Exercise data:
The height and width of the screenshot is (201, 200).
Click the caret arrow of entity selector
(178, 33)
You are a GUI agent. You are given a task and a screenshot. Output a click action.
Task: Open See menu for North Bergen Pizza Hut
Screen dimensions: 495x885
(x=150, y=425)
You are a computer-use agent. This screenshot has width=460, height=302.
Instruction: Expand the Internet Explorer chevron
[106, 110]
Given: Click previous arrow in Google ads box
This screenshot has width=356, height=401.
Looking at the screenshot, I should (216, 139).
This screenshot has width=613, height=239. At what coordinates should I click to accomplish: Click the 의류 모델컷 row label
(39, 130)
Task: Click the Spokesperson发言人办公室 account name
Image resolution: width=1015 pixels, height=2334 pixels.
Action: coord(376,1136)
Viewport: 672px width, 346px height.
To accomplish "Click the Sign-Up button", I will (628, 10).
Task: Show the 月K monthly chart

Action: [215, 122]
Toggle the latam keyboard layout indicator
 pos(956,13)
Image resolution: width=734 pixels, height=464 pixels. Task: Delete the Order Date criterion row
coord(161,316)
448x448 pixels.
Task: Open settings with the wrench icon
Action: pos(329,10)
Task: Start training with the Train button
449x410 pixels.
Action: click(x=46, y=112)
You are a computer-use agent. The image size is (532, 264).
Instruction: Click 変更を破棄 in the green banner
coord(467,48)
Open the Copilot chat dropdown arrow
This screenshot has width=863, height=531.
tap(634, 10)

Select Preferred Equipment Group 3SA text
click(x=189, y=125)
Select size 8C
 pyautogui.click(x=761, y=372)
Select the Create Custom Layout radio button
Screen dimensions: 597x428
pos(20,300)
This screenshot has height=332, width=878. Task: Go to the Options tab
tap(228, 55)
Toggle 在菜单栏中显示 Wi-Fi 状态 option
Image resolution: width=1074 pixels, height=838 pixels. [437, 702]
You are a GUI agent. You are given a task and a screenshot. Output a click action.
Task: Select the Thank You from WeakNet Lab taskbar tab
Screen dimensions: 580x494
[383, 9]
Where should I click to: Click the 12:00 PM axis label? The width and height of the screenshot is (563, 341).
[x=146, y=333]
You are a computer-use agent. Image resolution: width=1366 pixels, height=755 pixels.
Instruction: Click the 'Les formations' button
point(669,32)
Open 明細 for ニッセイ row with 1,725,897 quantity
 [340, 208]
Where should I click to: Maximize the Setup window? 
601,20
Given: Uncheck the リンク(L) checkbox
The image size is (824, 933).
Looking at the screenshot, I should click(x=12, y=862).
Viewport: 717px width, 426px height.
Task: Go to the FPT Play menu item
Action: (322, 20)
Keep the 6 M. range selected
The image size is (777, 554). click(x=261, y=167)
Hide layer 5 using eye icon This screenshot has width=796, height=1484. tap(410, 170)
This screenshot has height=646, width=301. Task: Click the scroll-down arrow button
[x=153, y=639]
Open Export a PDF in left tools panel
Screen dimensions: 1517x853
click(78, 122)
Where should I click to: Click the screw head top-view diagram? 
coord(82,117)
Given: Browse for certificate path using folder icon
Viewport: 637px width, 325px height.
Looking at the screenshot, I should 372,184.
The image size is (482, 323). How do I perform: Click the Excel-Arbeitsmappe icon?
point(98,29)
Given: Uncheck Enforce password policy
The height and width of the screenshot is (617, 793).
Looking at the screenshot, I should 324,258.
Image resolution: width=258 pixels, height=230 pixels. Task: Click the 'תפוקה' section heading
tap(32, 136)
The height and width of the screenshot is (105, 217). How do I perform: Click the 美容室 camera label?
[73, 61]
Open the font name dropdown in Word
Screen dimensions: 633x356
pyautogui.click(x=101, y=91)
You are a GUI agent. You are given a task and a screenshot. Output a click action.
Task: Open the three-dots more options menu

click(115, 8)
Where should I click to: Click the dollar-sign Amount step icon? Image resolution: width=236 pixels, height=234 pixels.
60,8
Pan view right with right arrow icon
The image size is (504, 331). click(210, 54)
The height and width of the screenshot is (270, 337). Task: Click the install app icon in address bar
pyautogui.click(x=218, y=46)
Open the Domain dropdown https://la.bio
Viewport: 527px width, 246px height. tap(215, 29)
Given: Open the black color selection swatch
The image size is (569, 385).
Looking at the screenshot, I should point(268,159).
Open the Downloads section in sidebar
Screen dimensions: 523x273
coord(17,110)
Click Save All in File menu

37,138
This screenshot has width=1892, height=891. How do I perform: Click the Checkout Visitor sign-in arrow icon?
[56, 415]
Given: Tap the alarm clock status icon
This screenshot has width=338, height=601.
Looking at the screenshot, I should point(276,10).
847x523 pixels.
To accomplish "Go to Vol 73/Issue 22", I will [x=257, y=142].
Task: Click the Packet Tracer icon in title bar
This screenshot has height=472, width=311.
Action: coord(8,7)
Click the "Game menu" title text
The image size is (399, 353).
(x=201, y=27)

Exercise brief:
Every line above with the string "title" in it should be copied into the answer.

Task output:
Task: Click the Packet Tracer icon in title bar
Click the "Game menu" title text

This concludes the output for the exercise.